Counties Manukau Health Maternity Services
Public Service, Maternity, Maternity/Birthing Facilities, Obstetrics and Gynaecology
Middlemore Hospital Maternity Wards - North and South
The Maternity wards are on the 4th floor of the Galbraith Building, two floors above the birthing unit. It is a busy ward area which has a receptionist and a small waiting area.
Care is provided by midwives and nurses. There is a daily specialist ward round for the antenatal women and for any women after birth who need a doctor review.
Visiting hours are between 2pm and 8pm with no more than two people (including children) in addition to the key support person are permitted per patient at one time.
A key support person can visit between 8am and 8pm or at all times by arrangement for compassionate reasons - please check with the midwife in charge on the ward your family member or friend is on.
Children under the age of 16 may visit between 2pm and 8pm for compassionate reasons – again, please check with the midwife in charge on the ward your family member or friend is on.
Will I have to share a room?
Most of the rooms are a twin share so that means you will share with one other person only.
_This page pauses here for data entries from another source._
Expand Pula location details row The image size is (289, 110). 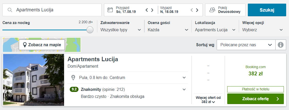(x=184, y=77)
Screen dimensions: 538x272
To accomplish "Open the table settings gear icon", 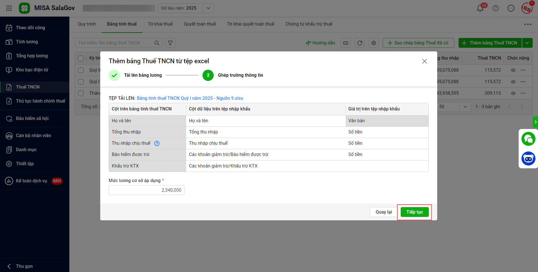I will point(373,43).
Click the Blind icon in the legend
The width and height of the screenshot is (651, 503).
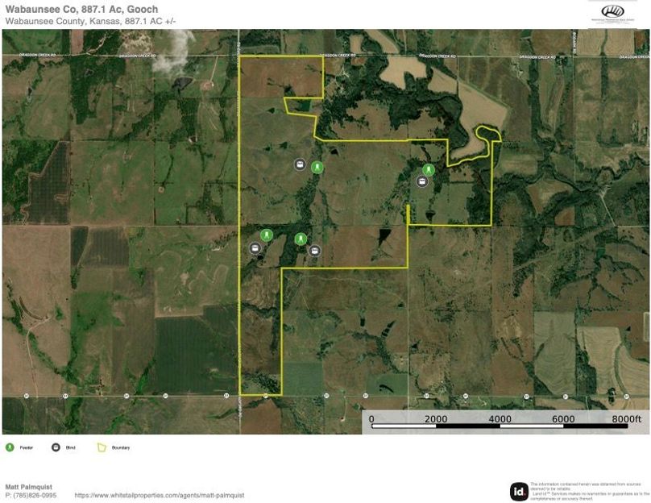[56, 445]
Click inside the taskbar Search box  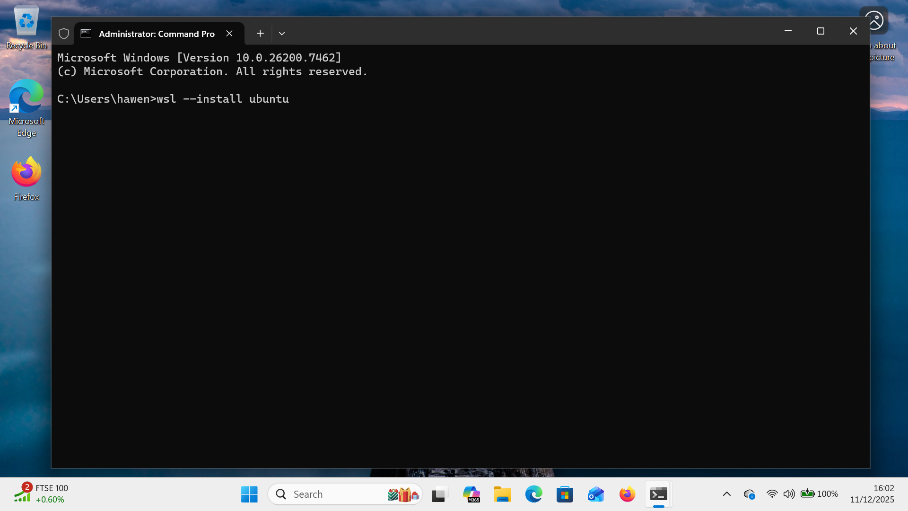(331, 493)
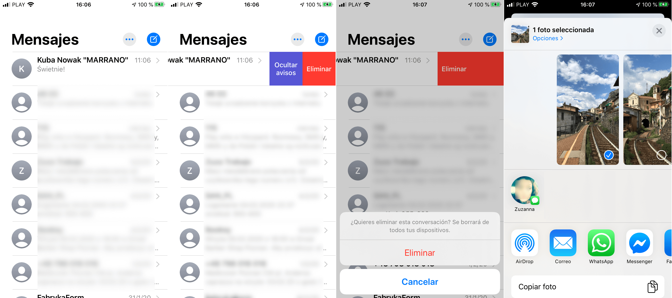The height and width of the screenshot is (298, 672).
Task: Select Eliminar swipe action option
Action: point(319,69)
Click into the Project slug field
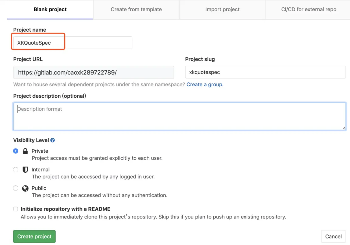Screen dimensions: 350x245 tap(265, 72)
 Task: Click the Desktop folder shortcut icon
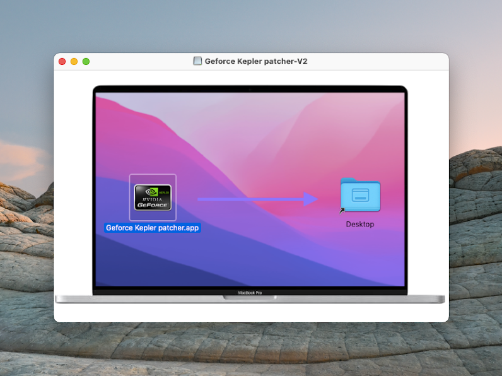click(360, 196)
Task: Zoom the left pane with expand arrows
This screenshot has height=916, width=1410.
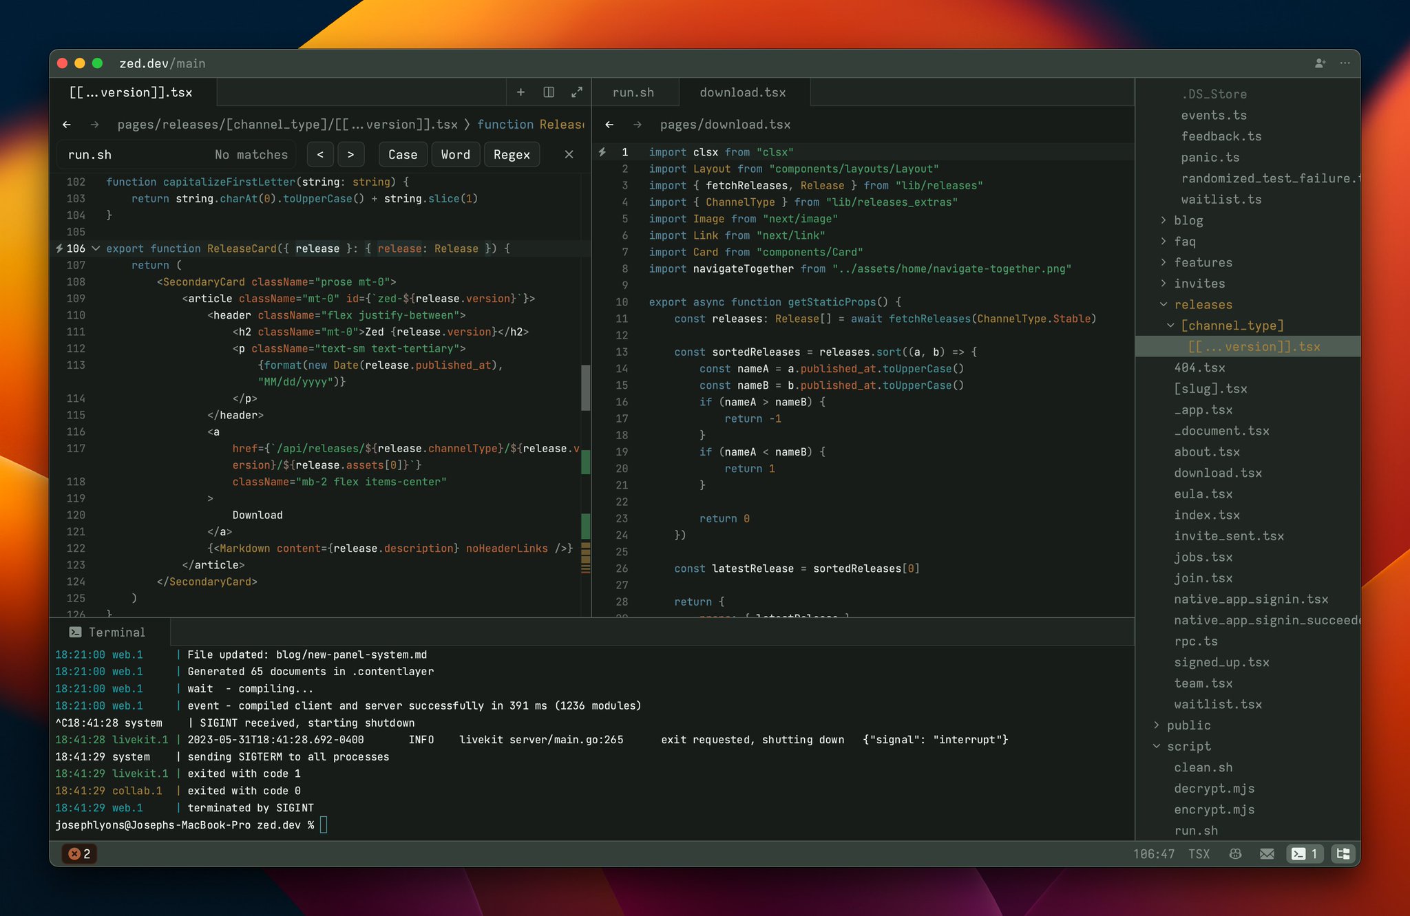Action: tap(577, 92)
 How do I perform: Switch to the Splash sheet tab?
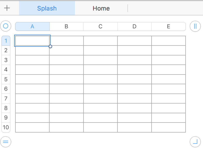click(47, 8)
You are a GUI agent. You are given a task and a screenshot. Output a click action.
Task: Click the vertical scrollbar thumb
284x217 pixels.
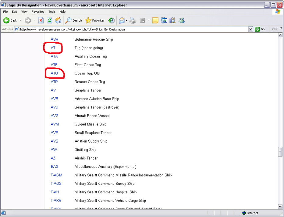280,152
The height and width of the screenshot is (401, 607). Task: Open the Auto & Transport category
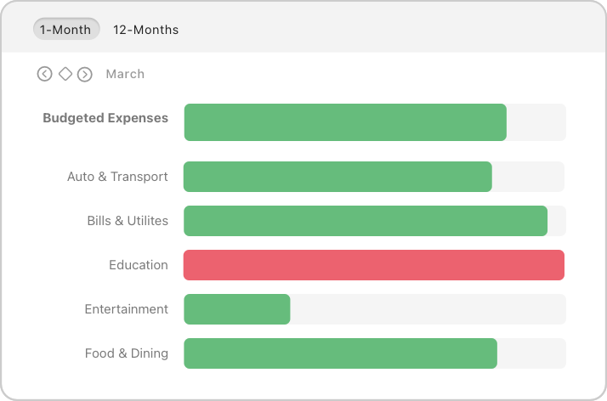click(x=117, y=177)
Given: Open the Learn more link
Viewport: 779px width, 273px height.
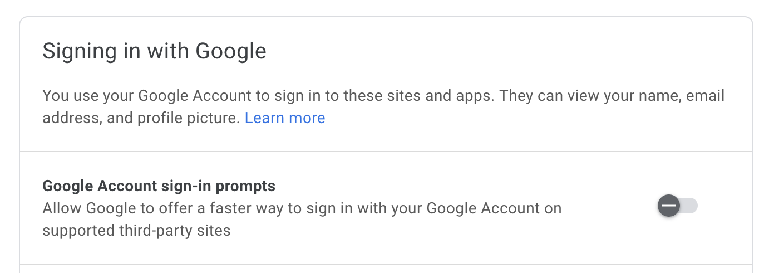Looking at the screenshot, I should pos(285,118).
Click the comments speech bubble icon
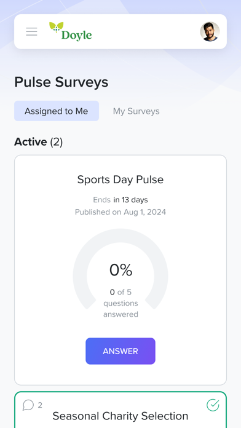This screenshot has height=428, width=241. point(28,405)
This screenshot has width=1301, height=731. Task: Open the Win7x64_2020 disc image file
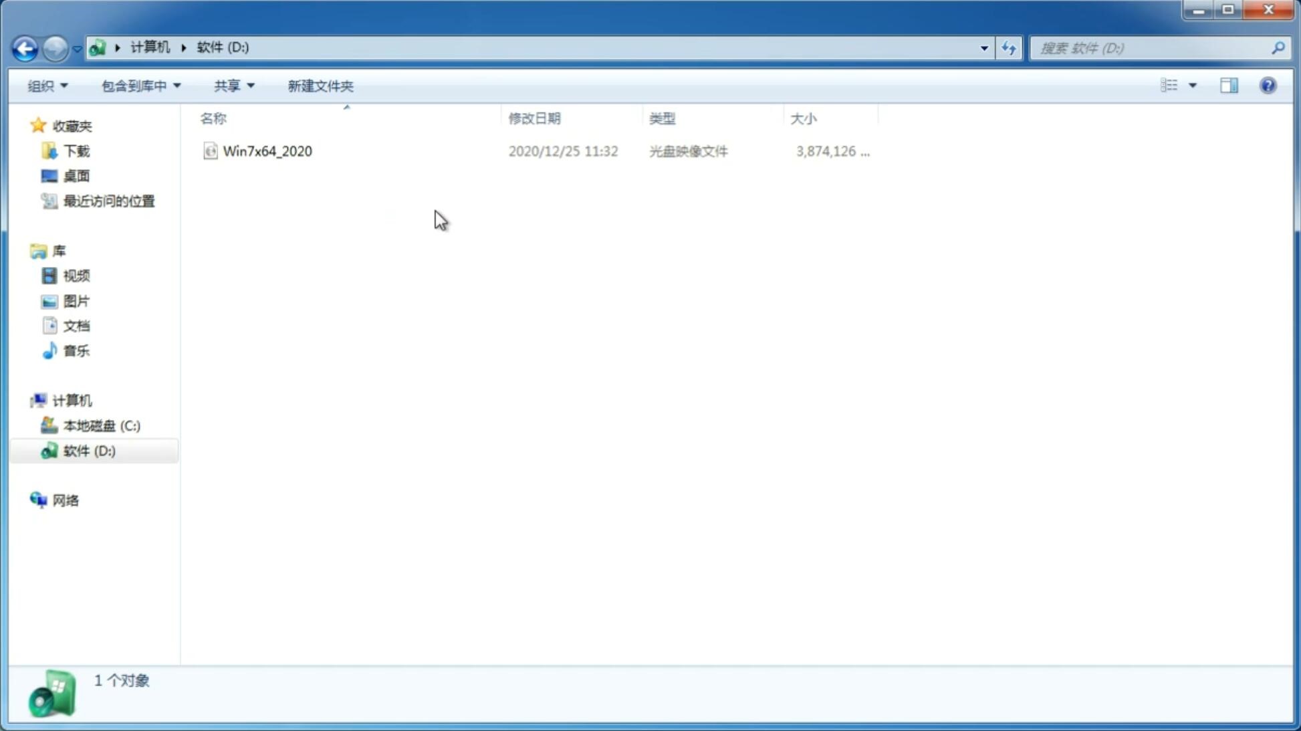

Because it is a ward only for maternity, you will only share with another woman! We do have some single rooms and they are usually given to women who have:
- infections which mean they cannot be beside others
- multiples such as twins or triplets
- caesarean sections (if possible)
- a very sick baby
- to stay for a long time in pregnancy.
There are no private rooms and single rooms are not able to be reserved.
The Maternity Floor is divided into North and South areas. This allows the staff to be organised and is nothing to do with where you live!
South - Antenatal Care
Some women need to be in hospital during their pregnancy and this is where they will stay. Most will only stay a few days but others have to stay for longer.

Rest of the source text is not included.